* TESTO

In un futuro prossimo obiettivo di molte tecnologie attuali, a partire dai cosiddetti wearable o indossabili, sarà quello di diventare sempre meno intrusivi e più capaci di integrarsi in modo naturale con noi e il nostro corpo, attraverso lo sviluppo di soluzioni sempre più miniaturizzate, flessibili e in grado di offrire un’autonomia pressoché illimitata. Un esempio attuale è la E-Skin messa a punto presso il prestigioso California Institute of Technology, meglio noto come Caltech. Si tratta di una sorta di “pelle 2.0”, sottile, flessibile e dotata di sensori di vario tipo per il monitoraggio dei principali parametri vitali, in grado di autoalimentarsi sfruttando il lattato, un sottoprodotto dello sforzo fisico, presente nel sudore.
La E-Skin è realizzata in una particolare gomma morbida e flessibile in cui sono integrati sensori per il monitoraggio di frequenza cardiaca, temperatura corporea, livelli di zucchero nel sangue e sottoprodotti metabolici vari, che sono indicatori di salute. L’aspetto più interessante però è che è in grado di fare tutto ciò senza la necessità di una batteria: l’alimentazione, infatti, avviene tramite celle a biocarburante alimentate da uno dei prodotti di scarto dell’organismo, il lattato, la forma ionizzata dell’acido lattico, un sale creato soprattutto dai muscoli durante la produzione di energia anaerobica e quindi presente in gran quantità nel comune sudore.
“Una delle maggiori sfide con questo tipo di dispositivi indossabili riguarda proprio l’alimentazione energetica”, ha spiegato infatti il professor Wei Gao, professore associato del dipartimento di ingegneria medica Andrew e Peggy Cherng del Caltech. “Molti ricercatori usano le batterie, ma questa non è una soluzione molto sostenibile. Altri hanno provato a usare celle solari o a raccogliere l’energia generata dal movimento del corpo umano, ma noi volevamo sapere se fosse possibile ottenere energia sufficiente dal sudore per alimentare i dispositivi indossabili, e la risposta è sì”.

* Voci salvate
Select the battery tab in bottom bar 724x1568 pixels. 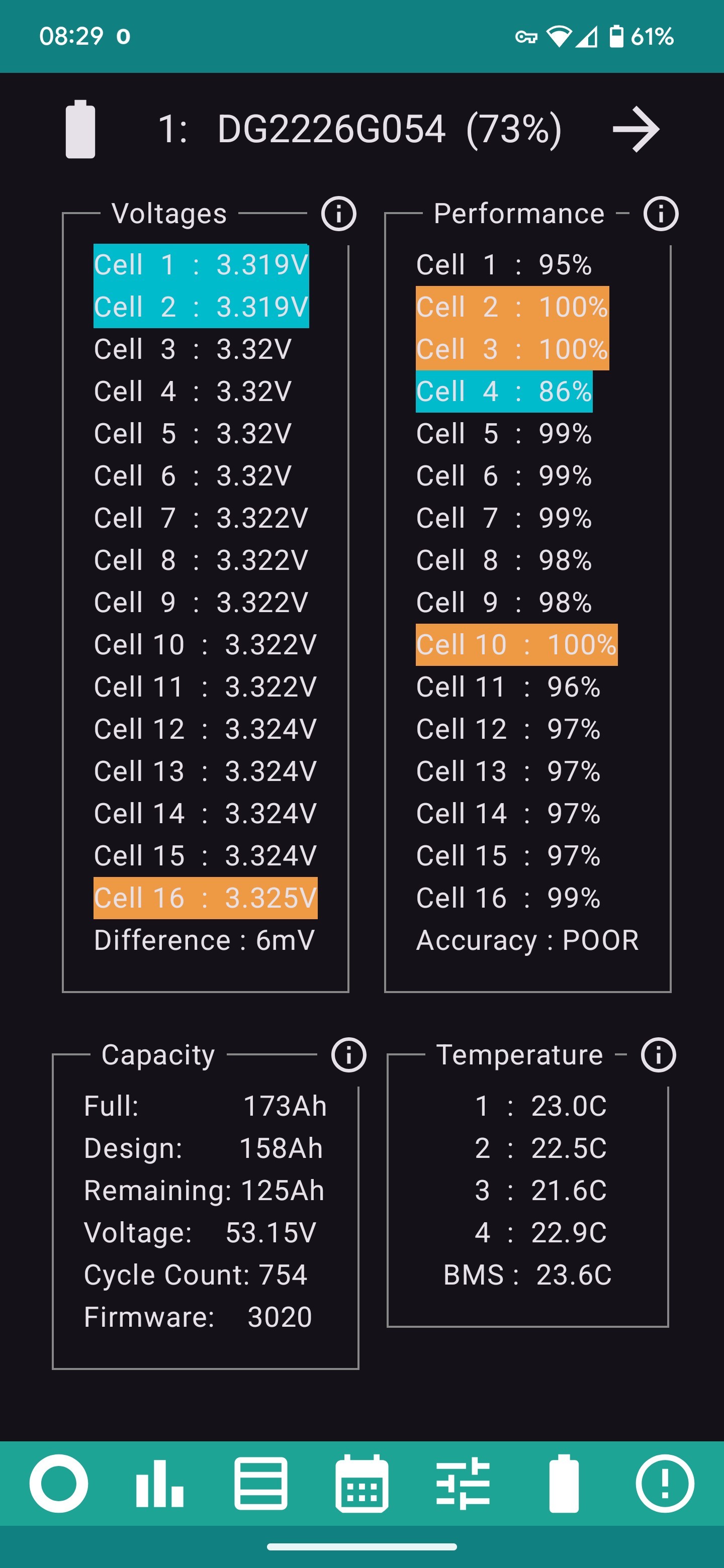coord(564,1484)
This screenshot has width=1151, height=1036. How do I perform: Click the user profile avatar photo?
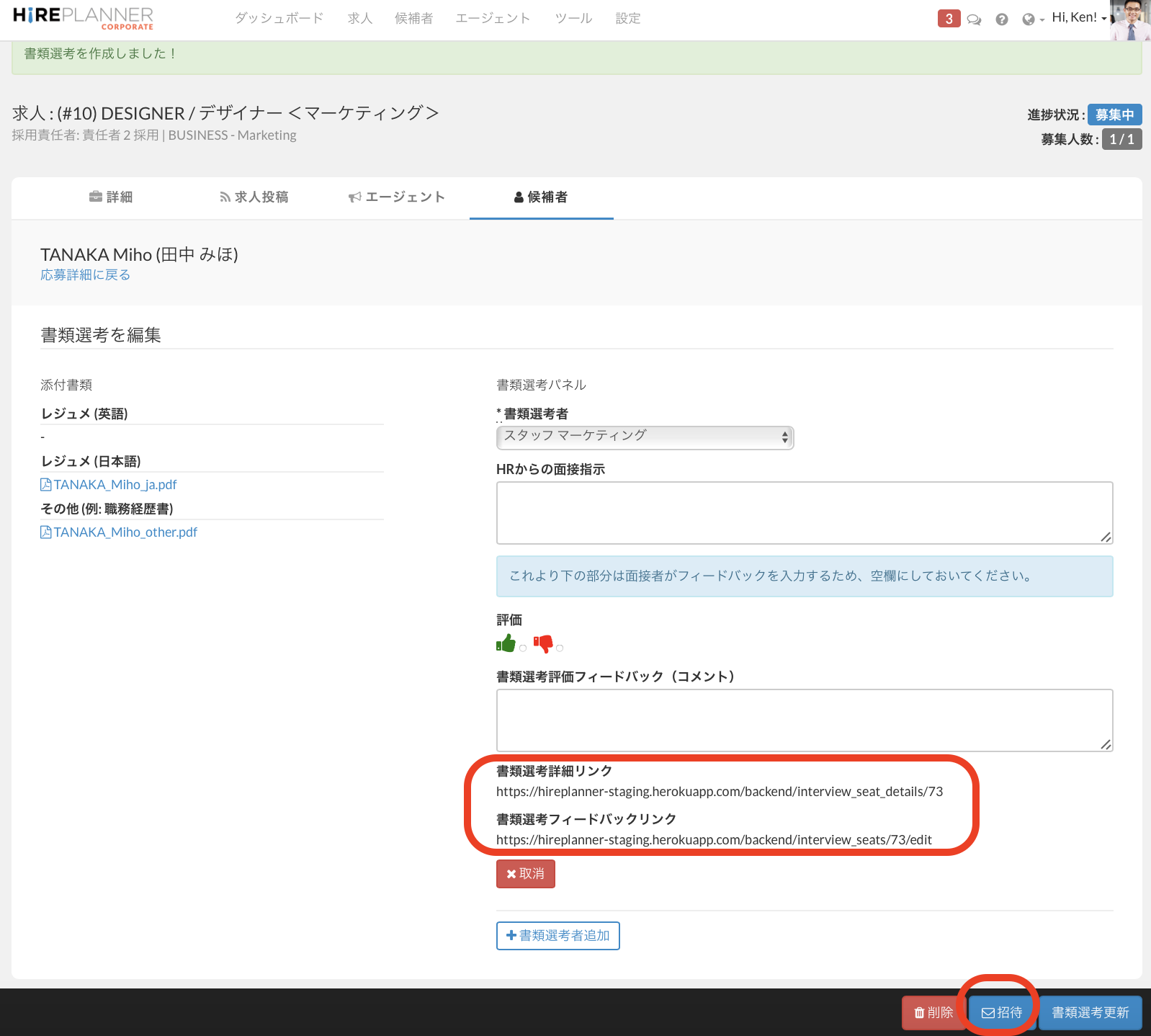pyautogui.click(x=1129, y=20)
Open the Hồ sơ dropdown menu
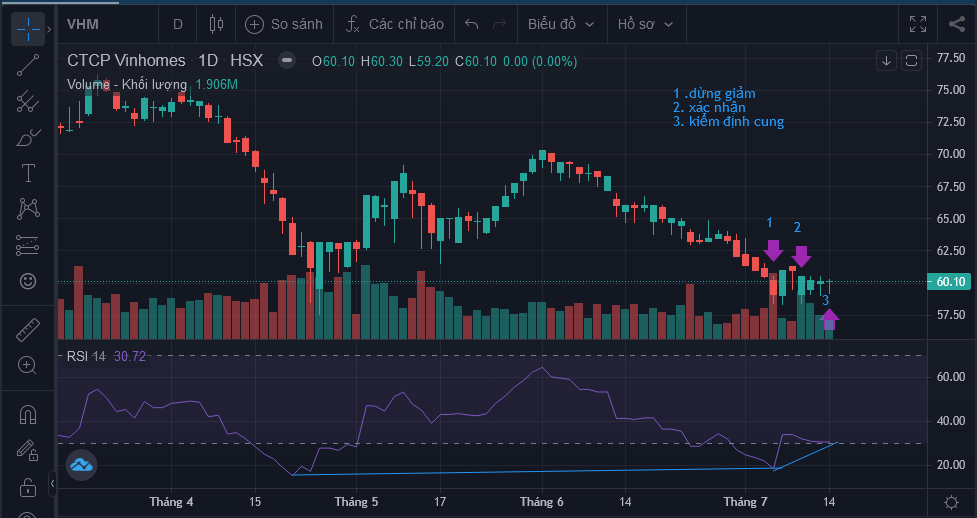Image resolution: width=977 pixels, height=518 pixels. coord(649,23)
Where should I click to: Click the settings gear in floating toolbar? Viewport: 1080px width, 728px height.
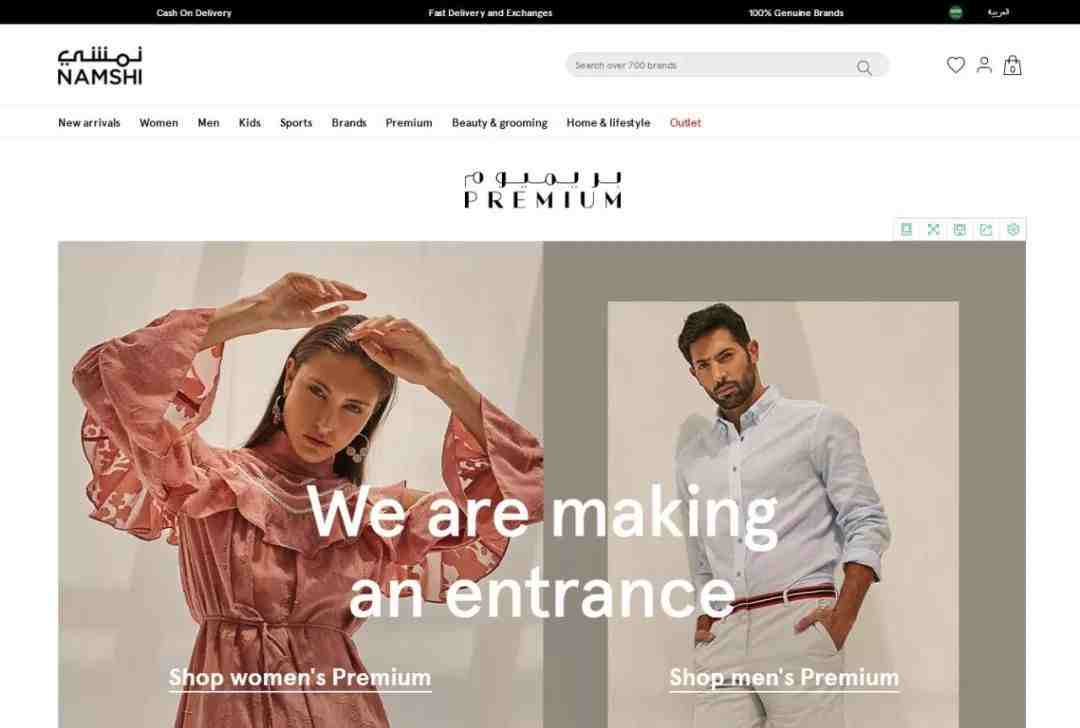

* IL TUO COMPITO
Come prosegue l'articolo sulla E-Skin del Caltech? Portalo avanti a partire dalla sua ultima frase.

* RISULTATO DELL'ESERCIZIO
Le celle a combustibile integrate nella E-Skin assorbono il lattato e lo combinano con l’ossigeno presente nell’atmosfera, generando acqua e piruvato, un altro sottoprodotto del metabolismo. Mentre funzionano, le celle a biocarburante generano abbastanza elettricità per alimentare i sensori e un modulo Bluetooth per trasmettere le letture dei sensori.
Le celle sono realizzate impiegando nanotubi di carbonio impregnati con un catalizzatore di platino/cobalto a maglia composita contenente un enzima che degrada il lattato, e sono in grado di generare potenza continua e stabile (fino a diversi milliwatt per centimetro quadrato) per diversi giorni. Ora i ricercatori sono impegnati a sviluppare ulteriormente questa soluzione. “Vogliamo che questo sistema sia una piattaforma”, ha infatti affermato Gao, che poi ha aggiunto: “oltre ad essere un biosensore indossabile, questa tecnologia può costituire anche un’interfaccia uomo-macchina. I segni vitali e le informazioni molecolari raccolte utilizzando questa piattaforma potrebbero infatti essere utilizzate per progettare e ottimizzare le protesi di prossima generazione“.